During Hepatitis Awareness Month, the U.S. Department of Veterans Affairs (VA) celebrates the work of our hepatitis C providers, who are curing thousands of Veterans of this virus. More than 2.4 million Americans live with hepatitis C, a liver infection caused by the hepatitis C virus, according to the Centers for Disease Control and Prevention. There is no vaccine, but early detection and treatment are highly effective. VA is successfully working to reduce infection rates among the Veteran population through out-of-the-box care practices involving prevention, treatment and education.

Long Do is one such VA career professional innovating in hepatitis C care. As a hepatology pharmacist for VA Portland Health Care System (VA Portland HCS), he recently recommended including hepatitis C flyers in all prescription bags at the pharmacy. The idea, implemented with the support of leadership, directly led to increased testing and treatment rates among Portland Veterans.

In this installment of our #ChooseVA Careers blog series, Do talks about the important work he’s doing in hepatology, the immense benefits offered by VA and the rewarding nature of his career.

What is your primary job at VA?

I oversee the treatment of hepatitis C (HCV) at VA Portland HCS. I am also involved with assisting our sister stations — like Roseburg VA and White City VA — in treating HCV. Outside of HCV care, I also manage patients who have hepatitis B, fatty liver disease and cirrhosis.

I also serve as a member of the Hepatitis Innovation Team (HIT), Advanced Liver Disease Technical Advisory Group (ALD TAG) and a faculty member of Veterans Integrated Services Network (VISN) 20 ECHO-GI.

My areas of specialty are viral hepatitis treatment and pharmacology. I am able to use my expertise to appropriately treat Veterans with viral hepatitis. I am also able to adjust the patient’s medications based on the severity of liver disease to prevent adverse events from inappropriate use of medications.

What was appealing about a career at VA?

As a pharmacist, VA allows me to work at the top of my license and expand my scope of practice. I am able to see patients independently and manage them from beginning to end. In addition to my duties as a pharmacist, I am able to do things like perform liver fibroscans, help develop registries for HCV and fatty liver disease, and assist in our facility’s public health efforts.

What is the most rewarding part of your job?

There are many rewarding aspects to what I do here at the hepatology clinic. I am able to help cure our Veterans of a disease that many of them thought was incurable. We have had numerous Veterans tell us how thankful they are that we were able to help remove the fear and stigma that they carried with them for decades.

I am also very proud of our clinic’s efforts in reaching out to Veterans for treatment rather than waiting for them to come to us.

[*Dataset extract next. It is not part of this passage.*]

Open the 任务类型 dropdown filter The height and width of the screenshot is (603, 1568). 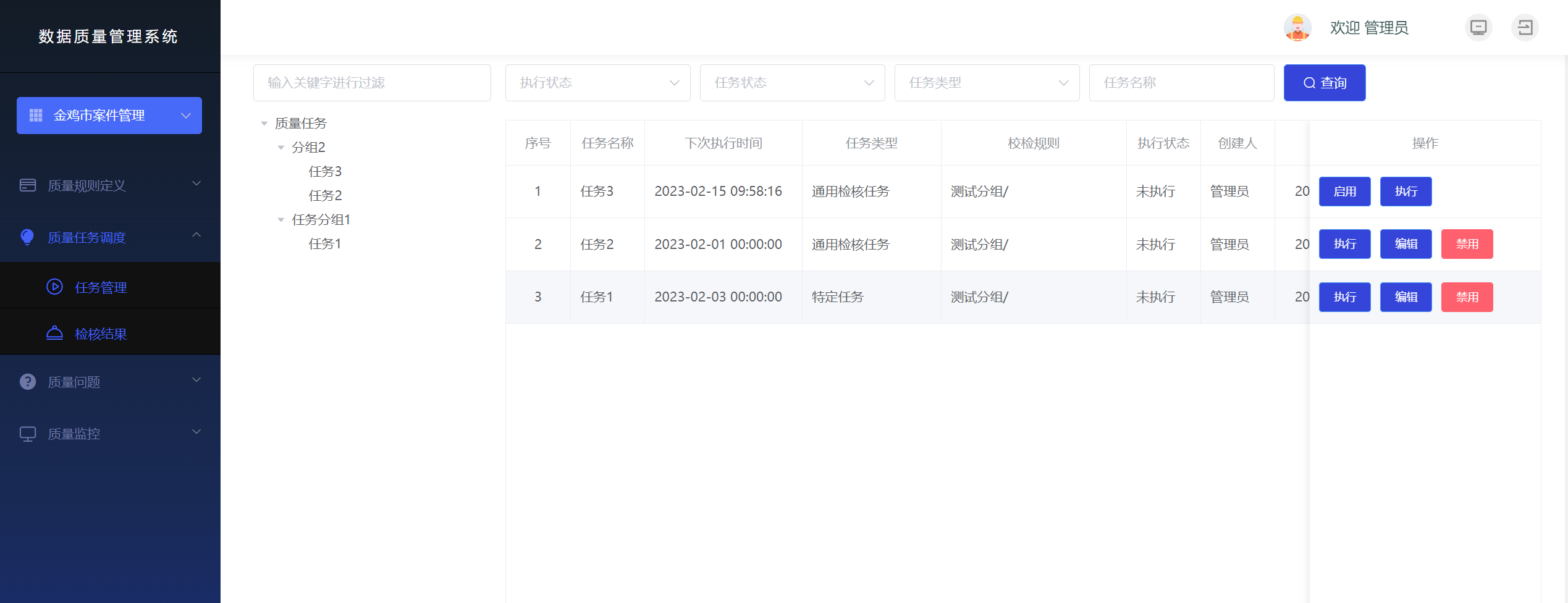click(x=987, y=83)

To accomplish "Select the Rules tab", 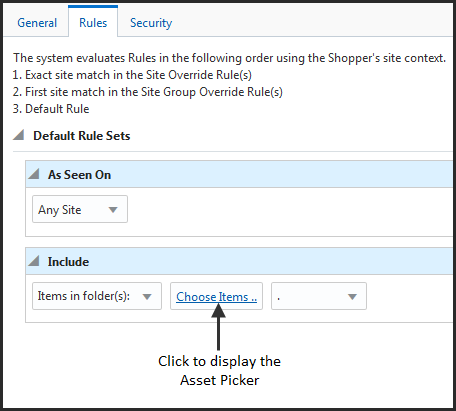I will coord(93,23).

Not only do we target Veterans within our catchment area who are already connected to care, but we also reach out to Veterans who are either homeless, lost to follow up or who live in remote areas — even if they are not within our catchment area.

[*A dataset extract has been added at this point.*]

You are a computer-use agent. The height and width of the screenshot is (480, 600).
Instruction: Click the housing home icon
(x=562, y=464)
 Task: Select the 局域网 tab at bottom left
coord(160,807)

Unfortunately, we saw that geography can dictate the quality of care a Veteran receives. Our mission is to help make sure our Veterans can receive optimal healthcare regardless of their situation. Every Veteran we reach makes my job that much more fulfilling

How has VA helped you grow your career?

With help from the leadership teams in pharmacy and hepatology, I’ve been able to practice at the top of my scope. They have encouraged me to venture outside of my comfort zone — doing the fibroscans, helping develop clinical registries, treating patients remotely, doing rapid testing for HCV. I have been able to grow and better myself each and every year I’ve worked at VA.

What are a few key benefits of working with VA?
VA retirement benefits are very competitive, especially if you can maximize the benefits by participating fully in the Thrift Savings Plan (TSP) and taking advantage of the Federal Employees Retirement System (FERS) bonus. As VA employees, we also have the flexibility to transfer to a different location with ease. I am also able to work toward reducing my student loans at VA through the Public Service Loan Forgiveness Program.

What do you find most surprising about working at VA?

I’ve been pleasantly surprised, especially since starting my hepatology job, by the number of resources available to our Veterans. Before my career at VA, I was under the impression that care in VA was limited, and that the Veterans were being underserved. I’ve since learned that there are various resources that VA provides for our Veterans beyond medical care such as housing assistance, substance use treatment and career development.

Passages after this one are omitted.